Она бросилась к двери, схватила Макса за руку и втянула в спальню. Закрыв за ним дверь, Ева привалилась к ней спиной.
− Ух ты! – Макс потряс головой, приходя в себя после бесцеремонного обращения, и шутливо добавил: − я проверял: за мной не было слежки.
С неохотой Ева отошла от двери, не нуждающейся в столь ярой защите, и сказала в свое оправдание:
− Ко мне заходил Асмодей.
− Принес новости от совета?
− Ты был в курсе, что он заглянет? – догадалась Ева.
− Я не знал наверняка, кто это будет, − Максим спрятал руки в карманы брюк. – Что он сказал?
− Что завтра я возьму книгу.
− А ключ? Он упоминал ключ?
− Кажется, да. Но мне пока неизвестно, где он.
Плечи Макса расслабились:
− Как только выяснишь, где ключ, тебе надо будет забрать его. Это может быть опасно, учитывая твои отношения с Тьмой.
Напряжение Макса было вызвано тревогой за нее. Приятно видеть, что он печется о ней. Именно поэтому она с ним. Долгих шестнадцать лет никому не было до нее дела, и вот нашелся тот, кто искренне за нее переживает. Это дорогого стоит.
− Брось, − она протянула руку к Максу. – Это лишь ключ. Мы справились с курфюрстами, разберемся и с ним как-нибудь.
Макс привлек Еву к себе. Волнения и страхи дня растворились в страстном поцелуе. Он одновременно придавал Еве сил и лишал их. Она слегка нервничала из-за своего внешнего вида. Фланелевая пижама с котятами не тот наряд, в котором она хотела предстать перед своим парнем. Но такой выдался день - сегодня на ней было что угодно, кроме нормальной одежды. К счастью Макса не волновал ее наряд, а вскоре одежда перестала иметь какое-либо значение.

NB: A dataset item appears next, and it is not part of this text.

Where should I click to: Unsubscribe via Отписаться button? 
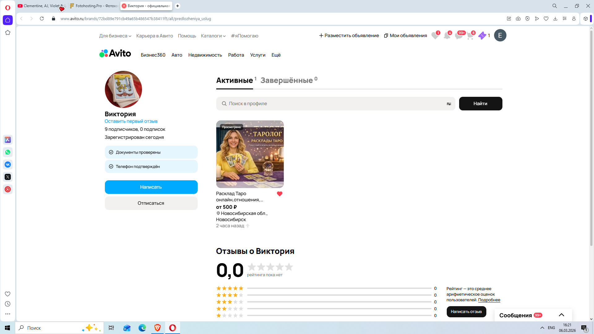pyautogui.click(x=151, y=203)
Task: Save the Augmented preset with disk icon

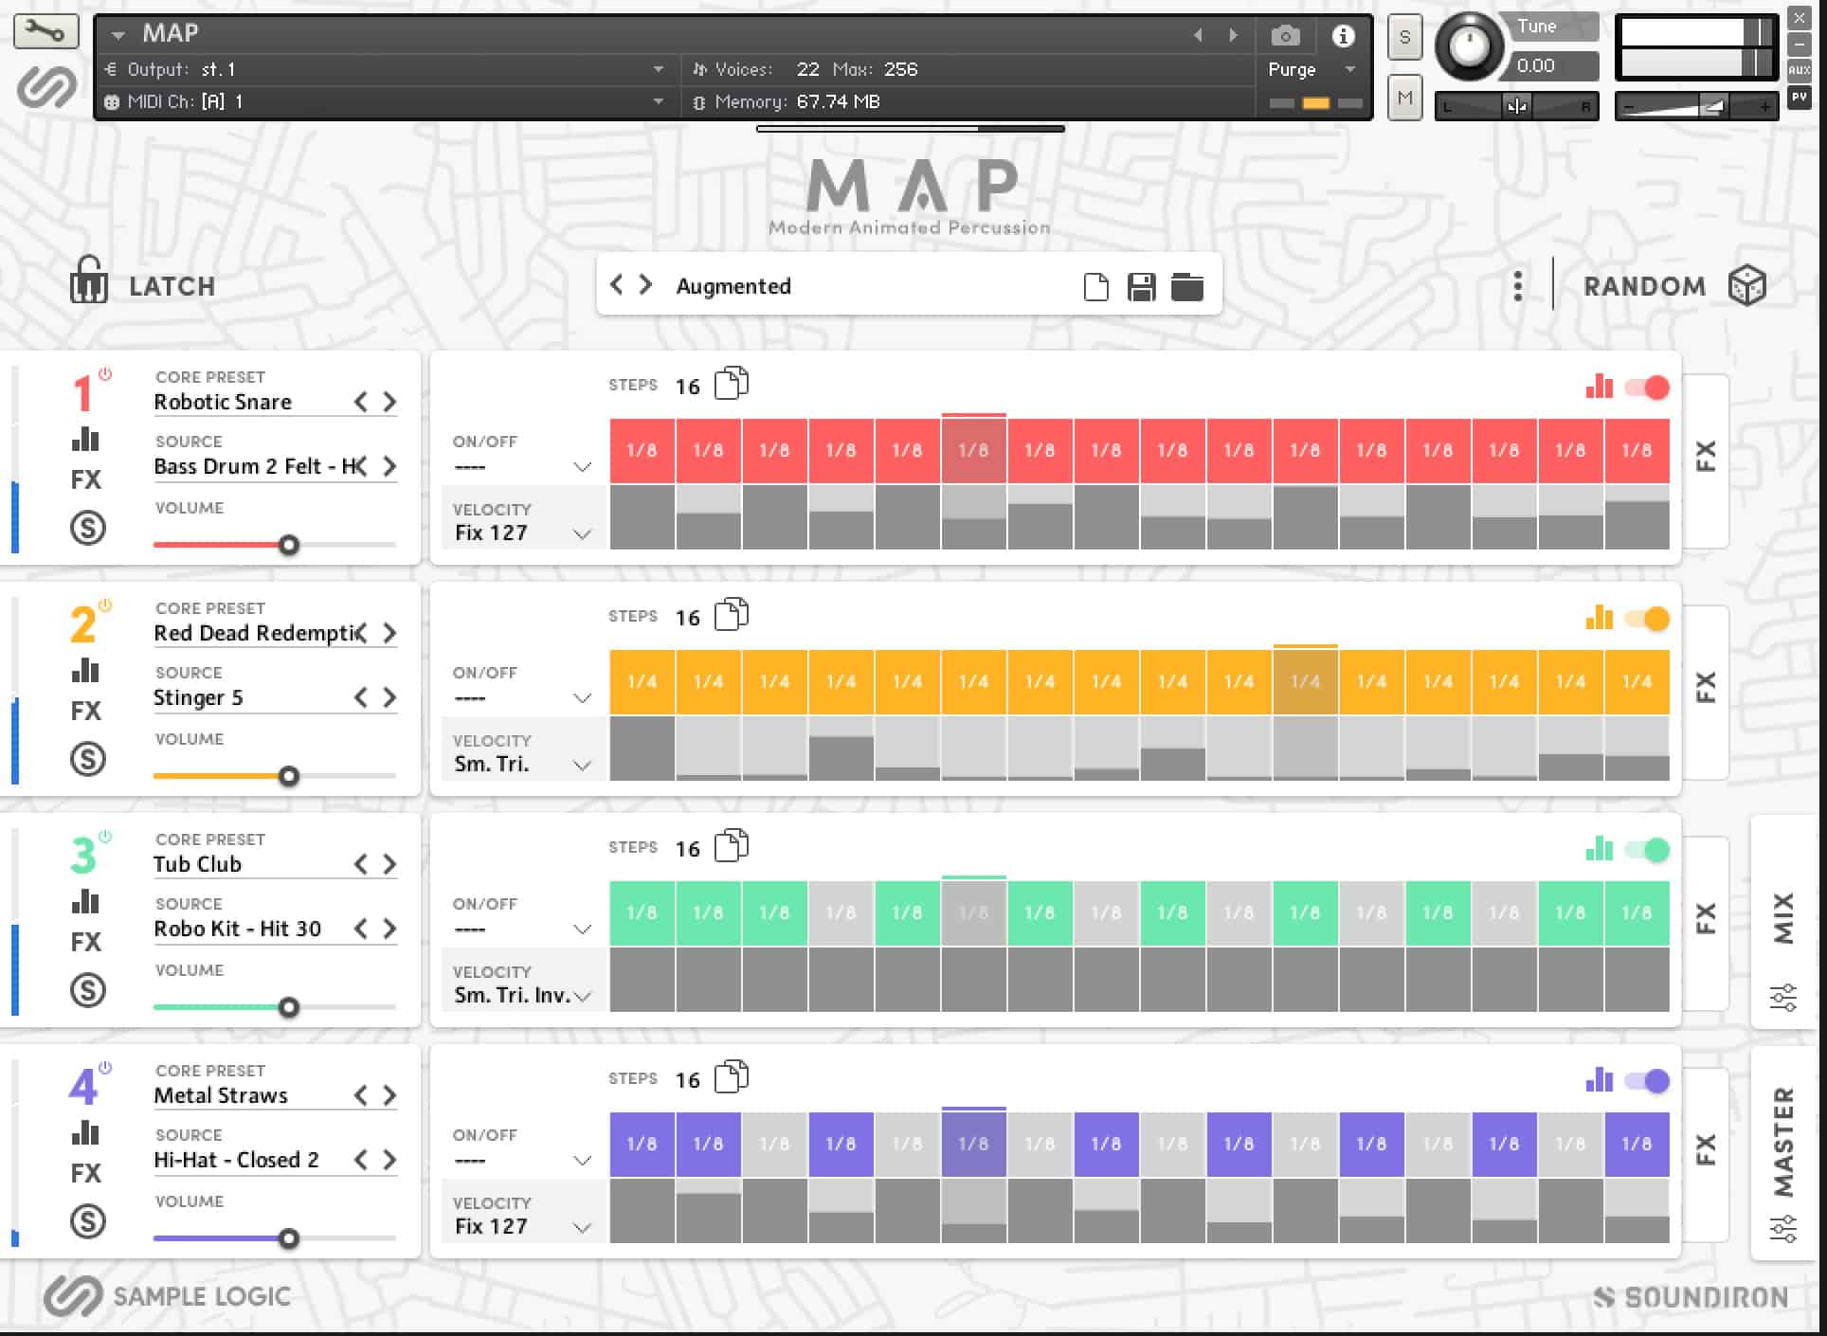Action: click(x=1142, y=285)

Ева бы упала, не подхвати Макс ее на руки. Он отнес ее на кровать, где она без сожаления избавилась от проклятой пижамы и прильнула к Максу, прикрыв глаза, пока его губы исследовали ее шею и грудь. Стон наслаждения должен был показать Максу, как ей это нравится, как она любит его. Любит – ключевое слово. Она сто раз повторяла его про себя и ни разу вслух. Даже сейчас, будучи с Максом единым целым, отдав ему всю себя, она не могла произнести это простое слово.
Они заснули в объятиях друг друга, а проснувшись, Ева первым делом потянулась к часам на прикроватной тумбе. Без них невозможно было определить время суток − за окном царила вечная ночь. Электронные часы показывал половину восьмого утра. Ева с детства привыкла рано вставать: перед тем, как отправиться в школу, а затем и в колледж, она часто помогала матери справиться с похмельем. При воспоминании о маме засосало под ложечкой. Их последний разговор прошел неудачно. А тот факт, что Самаэль приказал демонам-теням куда-то ее увести, не давал покоя Евиной совести. По слухам в подвалах дома располагались камеры, где души подвергались пыткам. Не удивительно, что они предпочитали держаться от Дома подальше. Ева дала себе слово выяснить у Самаэля, что сталось с матерью.